### Given information ###

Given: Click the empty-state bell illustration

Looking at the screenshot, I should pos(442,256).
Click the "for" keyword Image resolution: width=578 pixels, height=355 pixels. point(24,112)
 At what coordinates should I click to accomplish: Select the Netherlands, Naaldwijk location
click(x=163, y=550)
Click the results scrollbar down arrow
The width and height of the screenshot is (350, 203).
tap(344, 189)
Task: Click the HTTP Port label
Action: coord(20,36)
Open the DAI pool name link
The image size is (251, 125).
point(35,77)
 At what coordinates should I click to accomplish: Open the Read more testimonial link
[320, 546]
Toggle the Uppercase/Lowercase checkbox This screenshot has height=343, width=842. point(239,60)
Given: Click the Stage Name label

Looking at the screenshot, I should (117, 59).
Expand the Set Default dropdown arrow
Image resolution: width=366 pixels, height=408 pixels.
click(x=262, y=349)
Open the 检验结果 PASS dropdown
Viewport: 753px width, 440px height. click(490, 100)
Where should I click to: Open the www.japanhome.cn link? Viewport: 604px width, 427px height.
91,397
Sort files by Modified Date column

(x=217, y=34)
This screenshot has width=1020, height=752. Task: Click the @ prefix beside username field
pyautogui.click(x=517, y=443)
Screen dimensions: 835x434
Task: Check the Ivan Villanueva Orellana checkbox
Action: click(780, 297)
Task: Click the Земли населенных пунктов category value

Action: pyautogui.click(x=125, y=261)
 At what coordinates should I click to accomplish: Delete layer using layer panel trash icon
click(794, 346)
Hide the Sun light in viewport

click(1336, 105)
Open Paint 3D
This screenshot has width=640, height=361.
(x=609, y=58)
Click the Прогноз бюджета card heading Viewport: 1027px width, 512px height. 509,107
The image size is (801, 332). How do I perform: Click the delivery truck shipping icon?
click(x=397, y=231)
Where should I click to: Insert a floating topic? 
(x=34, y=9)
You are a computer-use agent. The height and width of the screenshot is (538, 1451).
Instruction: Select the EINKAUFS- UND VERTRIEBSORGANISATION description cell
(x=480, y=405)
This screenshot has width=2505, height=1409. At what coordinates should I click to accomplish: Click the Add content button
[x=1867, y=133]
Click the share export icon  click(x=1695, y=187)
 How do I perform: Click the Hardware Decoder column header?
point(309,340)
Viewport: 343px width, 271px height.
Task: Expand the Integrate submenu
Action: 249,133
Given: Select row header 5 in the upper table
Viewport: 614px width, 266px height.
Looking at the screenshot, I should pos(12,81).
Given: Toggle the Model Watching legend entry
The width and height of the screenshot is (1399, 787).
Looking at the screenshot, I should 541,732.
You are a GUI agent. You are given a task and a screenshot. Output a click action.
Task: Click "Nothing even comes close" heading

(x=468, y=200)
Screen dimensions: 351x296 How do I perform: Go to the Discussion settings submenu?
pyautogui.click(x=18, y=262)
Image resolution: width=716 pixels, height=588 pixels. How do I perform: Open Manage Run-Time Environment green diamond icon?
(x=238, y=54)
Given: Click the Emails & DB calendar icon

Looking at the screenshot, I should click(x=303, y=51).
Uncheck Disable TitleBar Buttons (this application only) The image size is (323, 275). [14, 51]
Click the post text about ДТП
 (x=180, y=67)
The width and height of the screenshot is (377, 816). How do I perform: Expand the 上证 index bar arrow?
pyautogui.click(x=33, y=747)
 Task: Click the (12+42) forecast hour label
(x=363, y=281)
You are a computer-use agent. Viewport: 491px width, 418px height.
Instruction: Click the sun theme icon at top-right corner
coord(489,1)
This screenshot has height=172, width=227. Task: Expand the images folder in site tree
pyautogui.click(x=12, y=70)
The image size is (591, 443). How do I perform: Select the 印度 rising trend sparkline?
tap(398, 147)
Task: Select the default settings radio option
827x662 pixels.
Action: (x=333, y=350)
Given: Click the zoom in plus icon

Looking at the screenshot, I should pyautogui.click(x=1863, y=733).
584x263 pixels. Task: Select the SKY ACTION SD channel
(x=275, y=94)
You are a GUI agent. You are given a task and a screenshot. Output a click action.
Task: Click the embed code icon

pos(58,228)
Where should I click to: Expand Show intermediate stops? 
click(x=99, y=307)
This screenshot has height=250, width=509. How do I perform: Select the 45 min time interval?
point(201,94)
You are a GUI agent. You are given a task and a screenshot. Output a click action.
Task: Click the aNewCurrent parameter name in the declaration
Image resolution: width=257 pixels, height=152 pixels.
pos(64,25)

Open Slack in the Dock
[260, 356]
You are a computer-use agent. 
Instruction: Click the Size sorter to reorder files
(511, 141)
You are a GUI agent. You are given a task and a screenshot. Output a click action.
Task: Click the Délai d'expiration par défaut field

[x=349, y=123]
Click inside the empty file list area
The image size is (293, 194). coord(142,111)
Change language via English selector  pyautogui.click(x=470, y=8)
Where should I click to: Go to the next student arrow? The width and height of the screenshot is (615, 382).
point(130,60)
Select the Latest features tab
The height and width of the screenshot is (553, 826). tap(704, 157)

###

The complete listing, unchanged, is the expected answer.

**Task response:**
Given: Click the empty-state bell illustration

Looking at the screenshot, I should pos(442,256).
Click the "for" keyword Image resolution: width=578 pixels, height=355 pixels. point(24,112)
 At what coordinates should I click to accomplish: Select the Netherlands, Naaldwijk location
click(x=163, y=550)
Click the results scrollbar down arrow
The width and height of the screenshot is (350, 203).
tap(344, 189)
Task: Click the HTTP Port label
Action: coord(20,36)
Open the DAI pool name link
The image size is (251, 125).
point(35,77)
 At what coordinates should I click to accomplish: Open the Read more testimonial link
[320, 546]
Toggle the Uppercase/Lowercase checkbox This screenshot has height=343, width=842. point(239,60)
Given: Click the Stage Name label

Looking at the screenshot, I should (117, 59).
Expand the Set Default dropdown arrow
Image resolution: width=366 pixels, height=408 pixels.
click(x=262, y=349)
Open the 检验结果 PASS dropdown
Viewport: 753px width, 440px height. click(490, 100)
Where should I click to: Open the www.japanhome.cn link? Viewport: 604px width, 427px height.
91,397
Sort files by Modified Date column

(x=217, y=34)
This screenshot has width=1020, height=752. Task: Click the @ prefix beside username field
pyautogui.click(x=517, y=443)
Screen dimensions: 835x434
Task: Check the Ivan Villanueva Orellana checkbox
Action: click(780, 297)
Task: Click the Земли населенных пунктов category value

Action: pyautogui.click(x=125, y=261)
 At what coordinates should I click to accomplish: Delete layer using layer panel trash icon
click(794, 346)
Hide the Sun light in viewport

click(1336, 105)
Open Paint 3D
This screenshot has width=640, height=361.
(x=609, y=58)
Click the Прогноз бюджета card heading Viewport: 1027px width, 512px height. 509,107
The image size is (801, 332). How do I perform: Click the delivery truck shipping icon?
click(x=397, y=231)
Where should I click to: Insert a floating topic? 
(x=34, y=9)
You are a computer-use agent. The height and width of the screenshot is (538, 1451).
Instruction: Select the EINKAUFS- UND VERTRIEBSORGANISATION description cell
(x=480, y=405)
This screenshot has width=2505, height=1409. At what coordinates should I click to accomplish: Click the Add content button
[x=1867, y=133]
Click the share export icon  click(x=1695, y=187)
 How do I perform: Click the Hardware Decoder column header?
point(309,340)
Viewport: 343px width, 271px height.
Task: Expand the Integrate submenu
Action: 249,133
Given: Select row header 5 in the upper table
Viewport: 614px width, 266px height.
Looking at the screenshot, I should pos(12,81).
Given: Toggle the Model Watching legend entry
The width and height of the screenshot is (1399, 787).
Looking at the screenshot, I should 541,732.
You are a GUI agent. You are given a task and a screenshot. Output a click action.
Task: Click "Nothing even comes close" heading

(x=468, y=200)
Screen dimensions: 351x296 How do I perform: Go to the Discussion settings submenu?
pyautogui.click(x=18, y=262)
Image resolution: width=716 pixels, height=588 pixels. How do I perform: Open Manage Run-Time Environment green diamond icon?
(x=238, y=54)
Given: Click the Emails & DB calendar icon

Looking at the screenshot, I should click(x=303, y=51).
Uncheck Disable TitleBar Buttons (this application only) The image size is (323, 275). [14, 51]
Click the post text about ДТП
 (x=180, y=67)
The width and height of the screenshot is (377, 816). How do I perform: Expand the 上证 index bar arrow?
pyautogui.click(x=33, y=747)
 Task: Click the (12+42) forecast hour label
(x=363, y=281)
You are a computer-use agent. Viewport: 491px width, 418px height.
Instruction: Click the sun theme icon at top-right corner
coord(489,1)
This screenshot has height=172, width=227. Task: Expand the images folder in site tree
pyautogui.click(x=12, y=70)
The image size is (591, 443). How do I perform: Select the 印度 rising trend sparkline?
tap(398, 147)
Task: Select the default settings radio option
827x662 pixels.
Action: (x=333, y=350)
Given: Click the zoom in plus icon

Looking at the screenshot, I should pyautogui.click(x=1863, y=733).
584x263 pixels. Task: Select the SKY ACTION SD channel
(x=275, y=94)
You are a GUI agent. You are given a task and a screenshot. Output a click action.
Task: Click the embed code icon

pos(58,228)
Where should I click to: Expand Show intermediate stops? 
click(x=99, y=307)
This screenshot has height=250, width=509. How do I perform: Select the 45 min time interval?
point(201,94)
You are a GUI agent. You are given a task and a screenshot. Output a click action.
Task: Click the aNewCurrent parameter name in the declaration
Image resolution: width=257 pixels, height=152 pixels.
pos(64,25)

Open Slack in the Dock
[260, 356]
You are a computer-use agent. 
Instruction: Click the Size sorter to reorder files
(511, 141)
You are a GUI agent. You are given a task and a screenshot. Output a click action.
Task: Click the Délai d'expiration par défaut field

[x=349, y=123]
Click inside the empty file list area
The image size is (293, 194). coord(142,111)
Change language via English selector  pyautogui.click(x=470, y=8)
Where should I click to: Go to the next student arrow? The width and height of the screenshot is (615, 382).
point(130,60)
Select the Latest features tab
The height and width of the screenshot is (553, 826). tap(704, 157)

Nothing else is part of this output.